**Aim of the task**
In the records below, count every line where the string "swatch" appears, and reply with the count only.

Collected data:
§
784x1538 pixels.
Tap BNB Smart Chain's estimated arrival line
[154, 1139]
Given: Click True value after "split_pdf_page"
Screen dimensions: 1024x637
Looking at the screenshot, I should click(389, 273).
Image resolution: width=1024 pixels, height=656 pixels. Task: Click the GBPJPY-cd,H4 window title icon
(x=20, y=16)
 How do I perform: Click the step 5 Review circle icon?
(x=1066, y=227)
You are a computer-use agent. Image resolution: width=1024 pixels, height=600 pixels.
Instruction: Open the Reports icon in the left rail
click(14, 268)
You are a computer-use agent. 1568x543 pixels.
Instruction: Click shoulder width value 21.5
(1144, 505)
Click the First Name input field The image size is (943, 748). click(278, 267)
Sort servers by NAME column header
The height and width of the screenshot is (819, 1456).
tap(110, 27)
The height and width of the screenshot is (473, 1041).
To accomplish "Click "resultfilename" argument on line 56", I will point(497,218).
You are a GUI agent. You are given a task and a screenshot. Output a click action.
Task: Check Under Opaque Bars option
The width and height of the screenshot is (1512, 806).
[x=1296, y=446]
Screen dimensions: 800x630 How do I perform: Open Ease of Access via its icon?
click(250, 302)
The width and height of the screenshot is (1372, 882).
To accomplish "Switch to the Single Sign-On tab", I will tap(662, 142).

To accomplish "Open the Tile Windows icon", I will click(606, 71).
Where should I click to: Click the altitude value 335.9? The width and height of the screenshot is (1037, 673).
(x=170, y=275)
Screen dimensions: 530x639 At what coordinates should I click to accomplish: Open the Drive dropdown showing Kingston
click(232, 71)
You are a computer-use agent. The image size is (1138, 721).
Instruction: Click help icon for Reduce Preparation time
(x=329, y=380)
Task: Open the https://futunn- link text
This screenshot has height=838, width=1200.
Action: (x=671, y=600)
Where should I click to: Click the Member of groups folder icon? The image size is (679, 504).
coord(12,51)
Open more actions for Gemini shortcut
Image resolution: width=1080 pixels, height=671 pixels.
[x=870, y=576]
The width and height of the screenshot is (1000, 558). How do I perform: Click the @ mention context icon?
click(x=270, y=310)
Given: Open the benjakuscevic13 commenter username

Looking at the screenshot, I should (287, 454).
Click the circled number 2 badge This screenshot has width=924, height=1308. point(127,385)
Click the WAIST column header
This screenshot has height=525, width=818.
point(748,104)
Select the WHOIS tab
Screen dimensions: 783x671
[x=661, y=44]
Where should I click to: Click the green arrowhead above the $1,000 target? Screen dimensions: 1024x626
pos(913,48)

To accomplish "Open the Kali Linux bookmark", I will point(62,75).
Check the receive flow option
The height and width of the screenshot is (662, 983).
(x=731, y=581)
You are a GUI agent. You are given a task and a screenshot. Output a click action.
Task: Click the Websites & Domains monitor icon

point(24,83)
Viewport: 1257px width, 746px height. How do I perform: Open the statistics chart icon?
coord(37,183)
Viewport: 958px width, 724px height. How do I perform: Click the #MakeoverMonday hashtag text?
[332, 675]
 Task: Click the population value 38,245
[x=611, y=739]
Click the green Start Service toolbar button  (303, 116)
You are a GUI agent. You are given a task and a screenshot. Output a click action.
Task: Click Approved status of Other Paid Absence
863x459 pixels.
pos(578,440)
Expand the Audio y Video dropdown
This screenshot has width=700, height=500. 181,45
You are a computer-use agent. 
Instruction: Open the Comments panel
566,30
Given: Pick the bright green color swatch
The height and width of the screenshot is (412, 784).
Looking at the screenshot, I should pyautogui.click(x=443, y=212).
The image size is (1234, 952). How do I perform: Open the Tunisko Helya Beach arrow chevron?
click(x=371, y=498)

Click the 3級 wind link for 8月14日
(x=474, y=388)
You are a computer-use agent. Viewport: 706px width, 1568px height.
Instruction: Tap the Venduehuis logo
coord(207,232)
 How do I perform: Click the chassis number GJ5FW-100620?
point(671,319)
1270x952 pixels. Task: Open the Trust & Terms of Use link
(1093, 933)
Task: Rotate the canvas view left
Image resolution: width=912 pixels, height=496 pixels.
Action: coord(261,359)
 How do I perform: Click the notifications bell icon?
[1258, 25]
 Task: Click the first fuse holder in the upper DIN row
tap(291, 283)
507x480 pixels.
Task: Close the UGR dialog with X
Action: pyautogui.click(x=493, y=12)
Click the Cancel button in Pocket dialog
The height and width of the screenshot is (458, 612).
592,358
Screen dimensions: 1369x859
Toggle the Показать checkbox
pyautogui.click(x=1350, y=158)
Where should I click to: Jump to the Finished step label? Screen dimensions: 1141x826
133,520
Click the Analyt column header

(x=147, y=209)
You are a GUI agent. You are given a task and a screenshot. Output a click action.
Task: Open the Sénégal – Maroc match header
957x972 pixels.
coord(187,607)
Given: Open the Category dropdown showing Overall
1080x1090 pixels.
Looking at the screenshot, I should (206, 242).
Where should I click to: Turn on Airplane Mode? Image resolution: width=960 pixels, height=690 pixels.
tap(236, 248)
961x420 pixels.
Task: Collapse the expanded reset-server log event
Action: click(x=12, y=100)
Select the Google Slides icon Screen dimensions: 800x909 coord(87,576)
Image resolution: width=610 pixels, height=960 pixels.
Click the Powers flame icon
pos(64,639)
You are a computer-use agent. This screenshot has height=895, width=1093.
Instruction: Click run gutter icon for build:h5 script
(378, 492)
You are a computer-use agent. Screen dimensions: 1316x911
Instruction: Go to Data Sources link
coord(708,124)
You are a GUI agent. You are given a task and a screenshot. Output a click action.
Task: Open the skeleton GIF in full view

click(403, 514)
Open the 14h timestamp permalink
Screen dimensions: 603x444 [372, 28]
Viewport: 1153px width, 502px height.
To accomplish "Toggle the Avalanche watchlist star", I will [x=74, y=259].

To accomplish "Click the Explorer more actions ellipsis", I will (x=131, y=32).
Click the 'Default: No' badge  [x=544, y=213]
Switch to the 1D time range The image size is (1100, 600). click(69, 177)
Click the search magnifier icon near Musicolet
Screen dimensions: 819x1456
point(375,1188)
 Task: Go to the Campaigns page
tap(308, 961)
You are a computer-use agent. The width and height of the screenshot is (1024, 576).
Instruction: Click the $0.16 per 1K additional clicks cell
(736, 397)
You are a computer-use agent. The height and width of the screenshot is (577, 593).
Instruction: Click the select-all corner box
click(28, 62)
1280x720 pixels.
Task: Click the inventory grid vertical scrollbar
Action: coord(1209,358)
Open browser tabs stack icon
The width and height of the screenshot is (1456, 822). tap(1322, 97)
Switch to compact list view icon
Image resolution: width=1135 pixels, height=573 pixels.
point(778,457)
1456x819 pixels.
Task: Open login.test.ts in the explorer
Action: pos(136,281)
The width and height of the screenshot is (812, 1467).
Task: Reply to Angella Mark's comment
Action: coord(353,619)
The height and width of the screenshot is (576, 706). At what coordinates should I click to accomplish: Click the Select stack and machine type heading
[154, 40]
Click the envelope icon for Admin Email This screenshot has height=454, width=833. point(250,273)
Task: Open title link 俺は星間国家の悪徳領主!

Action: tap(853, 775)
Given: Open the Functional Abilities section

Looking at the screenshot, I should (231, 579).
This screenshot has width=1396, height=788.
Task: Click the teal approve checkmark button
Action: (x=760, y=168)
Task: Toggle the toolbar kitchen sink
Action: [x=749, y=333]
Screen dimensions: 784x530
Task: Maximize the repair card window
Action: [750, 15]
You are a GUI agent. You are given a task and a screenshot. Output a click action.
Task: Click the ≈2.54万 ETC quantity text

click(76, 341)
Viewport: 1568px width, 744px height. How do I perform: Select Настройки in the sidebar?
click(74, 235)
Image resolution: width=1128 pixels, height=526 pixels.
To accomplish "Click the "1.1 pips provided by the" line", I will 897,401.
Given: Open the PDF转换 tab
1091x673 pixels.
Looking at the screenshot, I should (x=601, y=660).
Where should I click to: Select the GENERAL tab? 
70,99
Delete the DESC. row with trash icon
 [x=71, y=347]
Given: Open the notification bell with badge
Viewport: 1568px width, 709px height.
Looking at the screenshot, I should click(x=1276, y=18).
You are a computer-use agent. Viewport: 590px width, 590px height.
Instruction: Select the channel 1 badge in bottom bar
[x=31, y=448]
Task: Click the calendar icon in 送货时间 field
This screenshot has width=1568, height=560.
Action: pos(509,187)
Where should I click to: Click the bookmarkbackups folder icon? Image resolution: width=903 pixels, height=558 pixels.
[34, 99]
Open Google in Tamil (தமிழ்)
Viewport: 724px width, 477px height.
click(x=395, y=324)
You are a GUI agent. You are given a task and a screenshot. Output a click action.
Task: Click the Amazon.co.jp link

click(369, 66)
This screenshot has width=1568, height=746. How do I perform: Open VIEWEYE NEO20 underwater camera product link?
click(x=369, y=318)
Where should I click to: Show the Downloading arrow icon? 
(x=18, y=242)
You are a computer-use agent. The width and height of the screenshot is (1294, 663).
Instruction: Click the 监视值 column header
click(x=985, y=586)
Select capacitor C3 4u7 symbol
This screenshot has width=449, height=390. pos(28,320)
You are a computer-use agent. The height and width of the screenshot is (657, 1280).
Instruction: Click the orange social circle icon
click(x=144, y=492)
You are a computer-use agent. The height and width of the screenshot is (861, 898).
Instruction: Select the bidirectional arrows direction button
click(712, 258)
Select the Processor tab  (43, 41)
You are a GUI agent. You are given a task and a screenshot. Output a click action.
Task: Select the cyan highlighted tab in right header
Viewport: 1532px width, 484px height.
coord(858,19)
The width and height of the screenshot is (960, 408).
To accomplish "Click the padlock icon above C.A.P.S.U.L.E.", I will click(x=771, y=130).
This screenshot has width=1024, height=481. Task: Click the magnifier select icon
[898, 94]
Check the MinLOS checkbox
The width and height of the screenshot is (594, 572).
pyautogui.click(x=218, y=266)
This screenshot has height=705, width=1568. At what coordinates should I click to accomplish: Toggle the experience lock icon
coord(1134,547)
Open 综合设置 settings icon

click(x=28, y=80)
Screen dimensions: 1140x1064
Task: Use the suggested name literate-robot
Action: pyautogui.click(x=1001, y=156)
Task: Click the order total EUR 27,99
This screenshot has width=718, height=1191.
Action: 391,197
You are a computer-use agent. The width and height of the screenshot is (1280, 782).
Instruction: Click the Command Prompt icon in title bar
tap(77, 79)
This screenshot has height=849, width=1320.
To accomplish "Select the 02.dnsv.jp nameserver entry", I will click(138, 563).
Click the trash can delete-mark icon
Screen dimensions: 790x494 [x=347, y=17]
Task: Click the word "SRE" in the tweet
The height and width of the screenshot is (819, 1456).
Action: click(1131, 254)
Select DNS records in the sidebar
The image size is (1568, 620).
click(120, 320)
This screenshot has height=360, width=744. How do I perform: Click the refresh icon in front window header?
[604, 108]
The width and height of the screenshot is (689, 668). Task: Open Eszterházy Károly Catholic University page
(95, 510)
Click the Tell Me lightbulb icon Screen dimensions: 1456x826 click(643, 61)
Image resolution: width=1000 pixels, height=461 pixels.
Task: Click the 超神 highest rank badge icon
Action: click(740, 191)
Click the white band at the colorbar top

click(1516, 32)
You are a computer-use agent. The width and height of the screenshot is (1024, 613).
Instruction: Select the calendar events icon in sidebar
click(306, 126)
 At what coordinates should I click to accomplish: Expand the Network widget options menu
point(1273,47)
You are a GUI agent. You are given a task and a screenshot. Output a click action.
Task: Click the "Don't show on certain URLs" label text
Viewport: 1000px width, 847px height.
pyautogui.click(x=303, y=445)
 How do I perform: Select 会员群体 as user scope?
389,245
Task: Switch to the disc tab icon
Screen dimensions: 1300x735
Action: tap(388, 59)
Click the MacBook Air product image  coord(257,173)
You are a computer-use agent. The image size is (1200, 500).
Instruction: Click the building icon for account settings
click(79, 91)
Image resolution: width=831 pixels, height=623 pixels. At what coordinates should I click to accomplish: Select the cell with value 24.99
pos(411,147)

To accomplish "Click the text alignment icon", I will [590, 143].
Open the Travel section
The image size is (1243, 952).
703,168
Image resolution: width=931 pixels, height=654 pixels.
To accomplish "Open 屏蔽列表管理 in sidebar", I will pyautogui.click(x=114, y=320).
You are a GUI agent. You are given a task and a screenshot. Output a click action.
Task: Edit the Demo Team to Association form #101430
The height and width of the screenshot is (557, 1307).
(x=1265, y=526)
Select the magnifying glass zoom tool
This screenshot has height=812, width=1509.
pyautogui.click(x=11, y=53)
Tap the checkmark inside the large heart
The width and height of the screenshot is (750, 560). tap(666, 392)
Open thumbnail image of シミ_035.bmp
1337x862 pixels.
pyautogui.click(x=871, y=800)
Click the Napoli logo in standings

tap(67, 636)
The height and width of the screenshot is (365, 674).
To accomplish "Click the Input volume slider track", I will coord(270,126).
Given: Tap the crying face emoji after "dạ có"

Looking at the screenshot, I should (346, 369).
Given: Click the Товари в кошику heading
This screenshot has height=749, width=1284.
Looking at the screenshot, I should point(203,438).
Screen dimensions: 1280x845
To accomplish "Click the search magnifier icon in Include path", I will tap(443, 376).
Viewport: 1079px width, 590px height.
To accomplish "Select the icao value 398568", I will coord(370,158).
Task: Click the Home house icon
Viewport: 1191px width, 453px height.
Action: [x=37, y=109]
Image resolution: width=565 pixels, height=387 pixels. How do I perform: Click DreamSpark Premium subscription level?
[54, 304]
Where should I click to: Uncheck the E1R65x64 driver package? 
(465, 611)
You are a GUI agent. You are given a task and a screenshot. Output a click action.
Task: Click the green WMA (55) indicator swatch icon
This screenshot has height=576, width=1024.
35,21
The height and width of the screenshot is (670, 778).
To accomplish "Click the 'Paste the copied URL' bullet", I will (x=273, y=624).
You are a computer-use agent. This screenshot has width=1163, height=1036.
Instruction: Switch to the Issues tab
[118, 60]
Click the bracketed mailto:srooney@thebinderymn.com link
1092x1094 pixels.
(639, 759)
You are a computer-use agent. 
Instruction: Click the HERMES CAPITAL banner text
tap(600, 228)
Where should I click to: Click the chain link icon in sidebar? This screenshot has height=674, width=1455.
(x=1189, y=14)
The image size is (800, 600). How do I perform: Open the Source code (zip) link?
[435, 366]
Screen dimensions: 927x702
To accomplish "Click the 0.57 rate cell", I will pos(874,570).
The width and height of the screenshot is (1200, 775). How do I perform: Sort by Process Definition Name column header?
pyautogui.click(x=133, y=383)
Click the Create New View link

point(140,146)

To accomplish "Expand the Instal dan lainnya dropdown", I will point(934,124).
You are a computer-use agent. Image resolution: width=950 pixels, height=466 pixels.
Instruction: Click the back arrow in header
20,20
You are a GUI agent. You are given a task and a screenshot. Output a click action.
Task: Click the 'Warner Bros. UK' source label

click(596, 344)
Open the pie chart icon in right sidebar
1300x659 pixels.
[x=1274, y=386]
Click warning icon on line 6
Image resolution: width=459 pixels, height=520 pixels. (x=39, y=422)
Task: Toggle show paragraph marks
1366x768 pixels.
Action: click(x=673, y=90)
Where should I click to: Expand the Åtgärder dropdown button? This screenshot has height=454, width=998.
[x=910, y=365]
§
**Solution**
2